- [Requirement]: Transcribe all the entries that follow, leaving nothing out.

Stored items
╭──

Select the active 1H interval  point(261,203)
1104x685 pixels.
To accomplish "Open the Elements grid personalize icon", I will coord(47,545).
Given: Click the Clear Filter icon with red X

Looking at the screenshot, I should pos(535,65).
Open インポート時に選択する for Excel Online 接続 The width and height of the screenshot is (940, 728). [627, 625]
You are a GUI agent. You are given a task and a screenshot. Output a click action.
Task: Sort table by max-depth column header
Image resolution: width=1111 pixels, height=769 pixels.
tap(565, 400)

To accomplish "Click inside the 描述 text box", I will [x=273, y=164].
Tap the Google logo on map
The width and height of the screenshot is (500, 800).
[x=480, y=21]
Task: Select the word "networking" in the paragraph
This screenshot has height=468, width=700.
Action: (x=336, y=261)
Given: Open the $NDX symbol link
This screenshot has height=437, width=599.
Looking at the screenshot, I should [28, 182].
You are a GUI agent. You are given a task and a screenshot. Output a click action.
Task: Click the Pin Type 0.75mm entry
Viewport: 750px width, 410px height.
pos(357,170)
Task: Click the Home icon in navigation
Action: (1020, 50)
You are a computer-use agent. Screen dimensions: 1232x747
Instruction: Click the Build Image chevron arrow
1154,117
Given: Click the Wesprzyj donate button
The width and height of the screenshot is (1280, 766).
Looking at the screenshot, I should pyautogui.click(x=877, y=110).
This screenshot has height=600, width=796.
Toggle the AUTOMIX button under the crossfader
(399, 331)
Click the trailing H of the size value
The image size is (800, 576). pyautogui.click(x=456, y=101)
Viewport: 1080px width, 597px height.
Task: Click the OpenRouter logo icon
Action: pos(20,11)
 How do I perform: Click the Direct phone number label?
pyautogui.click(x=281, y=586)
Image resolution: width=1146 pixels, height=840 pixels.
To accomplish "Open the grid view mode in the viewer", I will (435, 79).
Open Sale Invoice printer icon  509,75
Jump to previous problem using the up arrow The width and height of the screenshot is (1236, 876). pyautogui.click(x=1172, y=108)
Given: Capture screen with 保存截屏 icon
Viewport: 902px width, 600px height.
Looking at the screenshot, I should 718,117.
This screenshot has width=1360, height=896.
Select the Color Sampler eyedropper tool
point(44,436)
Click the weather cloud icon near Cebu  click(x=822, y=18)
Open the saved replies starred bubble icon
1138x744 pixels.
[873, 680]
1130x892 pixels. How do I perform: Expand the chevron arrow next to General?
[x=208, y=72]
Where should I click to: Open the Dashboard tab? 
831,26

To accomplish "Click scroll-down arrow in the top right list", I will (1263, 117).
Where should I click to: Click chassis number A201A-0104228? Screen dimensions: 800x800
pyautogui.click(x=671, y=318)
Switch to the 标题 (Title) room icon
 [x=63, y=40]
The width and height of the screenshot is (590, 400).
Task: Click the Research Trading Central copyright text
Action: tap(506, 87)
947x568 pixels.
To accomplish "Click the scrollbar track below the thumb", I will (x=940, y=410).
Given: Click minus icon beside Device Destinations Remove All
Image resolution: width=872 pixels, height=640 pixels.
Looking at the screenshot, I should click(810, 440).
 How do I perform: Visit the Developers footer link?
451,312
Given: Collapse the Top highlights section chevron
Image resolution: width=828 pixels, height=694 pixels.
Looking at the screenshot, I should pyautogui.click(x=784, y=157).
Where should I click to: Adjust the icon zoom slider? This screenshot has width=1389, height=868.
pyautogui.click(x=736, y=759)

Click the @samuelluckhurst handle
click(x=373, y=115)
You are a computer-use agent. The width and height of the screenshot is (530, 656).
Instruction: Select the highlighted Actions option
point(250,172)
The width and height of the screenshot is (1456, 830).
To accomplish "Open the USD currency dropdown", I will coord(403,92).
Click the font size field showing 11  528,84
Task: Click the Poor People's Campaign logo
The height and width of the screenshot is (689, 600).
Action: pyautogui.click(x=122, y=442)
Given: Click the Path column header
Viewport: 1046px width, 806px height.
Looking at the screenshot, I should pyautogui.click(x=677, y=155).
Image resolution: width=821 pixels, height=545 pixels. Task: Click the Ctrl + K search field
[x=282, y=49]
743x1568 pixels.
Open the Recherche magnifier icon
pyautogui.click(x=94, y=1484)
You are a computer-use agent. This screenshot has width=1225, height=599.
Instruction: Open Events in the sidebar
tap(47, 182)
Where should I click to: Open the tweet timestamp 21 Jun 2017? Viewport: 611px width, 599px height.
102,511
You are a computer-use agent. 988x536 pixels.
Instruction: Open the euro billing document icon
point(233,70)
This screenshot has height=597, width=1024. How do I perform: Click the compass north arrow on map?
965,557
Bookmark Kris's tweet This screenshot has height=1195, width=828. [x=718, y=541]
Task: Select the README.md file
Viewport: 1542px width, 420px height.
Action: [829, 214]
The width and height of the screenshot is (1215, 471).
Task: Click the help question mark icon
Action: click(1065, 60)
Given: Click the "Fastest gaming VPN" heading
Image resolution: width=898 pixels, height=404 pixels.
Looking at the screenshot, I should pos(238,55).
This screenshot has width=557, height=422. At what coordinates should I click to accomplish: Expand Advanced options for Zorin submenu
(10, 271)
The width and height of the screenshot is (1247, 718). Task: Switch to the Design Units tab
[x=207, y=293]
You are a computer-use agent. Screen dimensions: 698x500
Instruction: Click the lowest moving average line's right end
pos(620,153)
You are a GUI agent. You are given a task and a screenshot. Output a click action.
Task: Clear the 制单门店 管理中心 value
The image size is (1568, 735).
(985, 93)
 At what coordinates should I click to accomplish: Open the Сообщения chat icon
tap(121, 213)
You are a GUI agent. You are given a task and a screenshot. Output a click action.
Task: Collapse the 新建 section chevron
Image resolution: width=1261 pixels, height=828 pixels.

╰──

- [Result]:
Select the active 1H interval  point(261,203)
1104x685 pixels.
To accomplish "Open the Elements grid personalize icon", I will coord(47,545).
Given: Click the Clear Filter icon with red X

Looking at the screenshot, I should pos(535,65).
Open インポート時に選択する for Excel Online 接続 The width and height of the screenshot is (940, 728). [627, 625]
You are a GUI agent. You are given a task and a screenshot. Output a click action.
Task: Sort table by max-depth column header
Image resolution: width=1111 pixels, height=769 pixels.
tap(565, 400)

To accomplish "Click inside the 描述 text box", I will [x=273, y=164].
Tap the Google logo on map
The width and height of the screenshot is (500, 800).
[x=480, y=21]
Task: Select the word "networking" in the paragraph
This screenshot has height=468, width=700.
Action: (x=336, y=261)
Given: Open the $NDX symbol link
This screenshot has height=437, width=599.
Looking at the screenshot, I should [28, 182].
You are a GUI agent. You are given a task and a screenshot. Output a click action.
Task: Click the Pin Type 0.75mm entry
Viewport: 750px width, 410px height.
pos(357,170)
Task: Click the Home icon in navigation
Action: (1020, 50)
You are a computer-use agent. Screen dimensions: 1232x747
Instruction: Click the Build Image chevron arrow
1154,117
Given: Click the Wesprzyj donate button
The width and height of the screenshot is (1280, 766).
Looking at the screenshot, I should pyautogui.click(x=877, y=110).
This screenshot has height=600, width=796.
Toggle the AUTOMIX button under the crossfader
(399, 331)
Click the trailing H of the size value
The image size is (800, 576). pyautogui.click(x=456, y=101)
Viewport: 1080px width, 597px height.
Task: Click the OpenRouter logo icon
Action: pos(20,11)
 How do I perform: Click the Direct phone number label?
pyautogui.click(x=281, y=586)
Image resolution: width=1146 pixels, height=840 pixels.
To accomplish "Open the grid view mode in the viewer", I will (435, 79).
Open Sale Invoice printer icon  509,75
Jump to previous problem using the up arrow The width and height of the screenshot is (1236, 876). pyautogui.click(x=1172, y=108)
Given: Capture screen with 保存截屏 icon
Viewport: 902px width, 600px height.
Looking at the screenshot, I should 718,117.
This screenshot has width=1360, height=896.
Select the Color Sampler eyedropper tool
point(44,436)
Click the weather cloud icon near Cebu  click(x=822, y=18)
Open the saved replies starred bubble icon
1138x744 pixels.
[873, 680]
1130x892 pixels. How do I perform: Expand the chevron arrow next to General?
[x=208, y=72]
Where should I click to: Open the Dashboard tab? 
831,26

To accomplish "Click scroll-down arrow in the top right list", I will (1263, 117).
Where should I click to: Click chassis number A201A-0104228? Screen dimensions: 800x800
pyautogui.click(x=671, y=318)
Switch to the 标题 (Title) room icon
 [x=63, y=40]
The width and height of the screenshot is (590, 400).
Task: Click the Research Trading Central copyright text
Action: tap(506, 87)
947x568 pixels.
To accomplish "Click the scrollbar track below the thumb", I will (x=940, y=410).
Given: Click minus icon beside Device Destinations Remove All
Image resolution: width=872 pixels, height=640 pixels.
Looking at the screenshot, I should click(810, 440).
 How do I perform: Visit the Developers footer link?
451,312
Given: Collapse the Top highlights section chevron
Image resolution: width=828 pixels, height=694 pixels.
Looking at the screenshot, I should pyautogui.click(x=784, y=157).
Where should I click to: Adjust the icon zoom slider? This screenshot has width=1389, height=868.
pyautogui.click(x=736, y=759)

Click the @samuelluckhurst handle
click(x=373, y=115)
You are a computer-use agent. The width and height of the screenshot is (530, 656).
Instruction: Select the highlighted Actions option
point(250,172)
The width and height of the screenshot is (1456, 830).
To accomplish "Open the USD currency dropdown", I will coord(403,92).
Click the font size field showing 11  528,84
Task: Click the Poor People's Campaign logo
The height and width of the screenshot is (689, 600).
Action: pyautogui.click(x=122, y=442)
Given: Click the Path column header
Viewport: 1046px width, 806px height.
Looking at the screenshot, I should pyautogui.click(x=677, y=155).
Image resolution: width=821 pixels, height=545 pixels. Task: Click the Ctrl + K search field
[x=282, y=49]
743x1568 pixels.
Open the Recherche magnifier icon
pyautogui.click(x=94, y=1484)
You are a computer-use agent. This screenshot has width=1225, height=599.
Instruction: Open Events in the sidebar
tap(47, 182)
Where should I click to: Open the tweet timestamp 21 Jun 2017? Viewport: 611px width, 599px height.
102,511
You are a computer-use agent. 988x536 pixels.
Instruction: Open the euro billing document icon
point(233,70)
This screenshot has height=597, width=1024. How do I perform: Click the compass north arrow on map?
965,557
Bookmark Kris's tweet This screenshot has height=1195, width=828. [x=718, y=541]
Task: Select the README.md file
Viewport: 1542px width, 420px height.
Action: [829, 214]
The width and height of the screenshot is (1215, 471).
Task: Click the help question mark icon
Action: click(1065, 60)
Given: Click the "Fastest gaming VPN" heading
Image resolution: width=898 pixels, height=404 pixels.
Looking at the screenshot, I should pos(238,55).
This screenshot has width=557, height=422. At what coordinates should I click to accomplish: Expand Advanced options for Zorin submenu
(10, 271)
The width and height of the screenshot is (1247, 718). Task: Switch to the Design Units tab
[x=207, y=293]
You are a computer-use agent. Screen dimensions: 698x500
Instruction: Click the lowest moving average line's right end
pos(620,153)
You are a GUI agent. You are given a task and a screenshot. Output a click action.
Task: Clear the 制单门店 管理中心 value
The image size is (1568, 735).
(985, 93)
 At what coordinates should I click to accomplish: Open the Сообщения chat icon
tap(121, 213)
You are a GUI agent. You are given a task and a screenshot. Output a click action.
Task: Collapse the 新建 section chevron
Image resolution: width=1261 pixels, height=828 pixels.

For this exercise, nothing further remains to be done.